The Next Stop: Inverness to Edinburgh, station by station
By: Simon Varrell
Format/Source: eCopy kindly provided by the author for review
After years travelling by train between Inverness and Edinburgh, Simon Varwell realised that he knew very little about the places he would merely pass through, and to which he would pay no attention as they rushed by in a train window blur.
So over the course of six days in 2012, he travelled the line and stopped at all twenty-three stations. It was a trip that led him to the unknown, the beautiful, the isolated, the depressingly mundane, the run-down, and the haunting. From picturesque Highland villages to post-industrial towns, and from crumbling castles to dodgy pubs, a host of curious nooks and crannies across Scotland lurking virtually on his doorstep were finally demystified.

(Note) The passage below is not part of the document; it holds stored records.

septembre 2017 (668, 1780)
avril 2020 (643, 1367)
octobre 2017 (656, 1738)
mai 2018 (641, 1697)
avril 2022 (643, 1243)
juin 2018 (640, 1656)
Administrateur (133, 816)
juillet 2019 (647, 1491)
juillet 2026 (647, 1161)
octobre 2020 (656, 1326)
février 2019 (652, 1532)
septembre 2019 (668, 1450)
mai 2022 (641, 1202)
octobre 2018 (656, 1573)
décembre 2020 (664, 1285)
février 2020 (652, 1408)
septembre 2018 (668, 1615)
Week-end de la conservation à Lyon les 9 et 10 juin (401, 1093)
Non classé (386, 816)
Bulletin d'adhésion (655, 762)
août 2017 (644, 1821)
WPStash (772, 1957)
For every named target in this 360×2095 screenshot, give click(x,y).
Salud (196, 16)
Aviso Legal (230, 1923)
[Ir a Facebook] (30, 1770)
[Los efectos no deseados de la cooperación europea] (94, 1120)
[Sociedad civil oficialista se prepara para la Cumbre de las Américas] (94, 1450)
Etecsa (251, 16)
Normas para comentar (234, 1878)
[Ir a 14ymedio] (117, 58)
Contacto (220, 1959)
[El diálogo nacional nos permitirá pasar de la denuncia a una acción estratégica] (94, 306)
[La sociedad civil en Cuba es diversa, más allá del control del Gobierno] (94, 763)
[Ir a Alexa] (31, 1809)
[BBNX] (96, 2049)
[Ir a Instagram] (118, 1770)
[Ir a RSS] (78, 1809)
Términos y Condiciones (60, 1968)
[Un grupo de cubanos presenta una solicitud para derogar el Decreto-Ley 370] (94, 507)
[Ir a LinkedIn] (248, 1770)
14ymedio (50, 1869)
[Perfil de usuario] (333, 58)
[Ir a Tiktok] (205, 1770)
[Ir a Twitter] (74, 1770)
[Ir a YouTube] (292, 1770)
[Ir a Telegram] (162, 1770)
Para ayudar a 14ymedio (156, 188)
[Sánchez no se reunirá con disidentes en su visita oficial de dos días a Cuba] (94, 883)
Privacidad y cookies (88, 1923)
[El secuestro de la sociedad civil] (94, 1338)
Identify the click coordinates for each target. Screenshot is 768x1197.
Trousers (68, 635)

He finished the week with some places he was eager to return to for a deeper exploration, and a few others he will be quite happy to never visit again…
I love train rides. All of my trips in Europe involved train travel and I’ve enjoyed every aspect of it: it was the only time I never grumbled about getting up early in the morning to reach the early train out of town, I got the hang of foreign-language kiosks to get tickets, I didn’t mind some of the older carriages that I ended up in. And most of all, I enjoyed the scenery; I could never get sick of just staring out of the window for a whole two hours, even on the wettest, gloomiest, snow-filled day.
Anyway, I’ve never been to the United Kingdom in any capacity so I was curious about this travelogue about train stops in Scotland. I received a copy of this title from the author, which I read in exchange for an honest review.
Just to start things off, for those of you who need a visual of the distance between Inverness and Edinburgh, here’s a map of Scotland (I know I certainly needed it! Luckily there is a map included in the beginning of the book).
Just like the author’s other book, The Return of the Mullet Hunter (review), his narrative was just as welcome and inviting as he recounts his experiences visiting all twenty-three stations between Inverness and Edinburgh. Quite a feat too because, like he mentioned in the first chapter, we don’t often think about the stations and places in between our home and destination during a bus/train/etc ride. I enjoyed reading his descriptions of the landmarks, the atmosphere, and the history of the towns that he visited–some of his descriptions of situations he comes across over the course of his journey made me laugh at times.
As someone however who does not live in Scotland or never even visited the place, sometimes the descriptions and customs flew over my head or I just could not relate to some of the practices and references, but they were ultimately very informative. A lot of the places (well, all of the places, really) in between Inverness and Edinburgh are not well-known places to foreigners but I learned a lot about them; even in his accounts, the reader gains a sense of how different life is in these places. As a bonus, if anyone is ever considering travelling to places in Scotland that are off the well-trodden tourist path, this book is something to check out.
The Next Stop was an interesting read with a great premise and mission so to speak. It’s always nice to explore places that are not commonly visited by tourists, you really get a feel for life in a particular area or country that way. While I still much enjoyed The Return of the Mullet Hunter for its livelier happenings and accounts, I recommend The Next Stop for readers of everything Scotland, readers of travelogues for a different change of pace, and if you’re just interested in learning something new.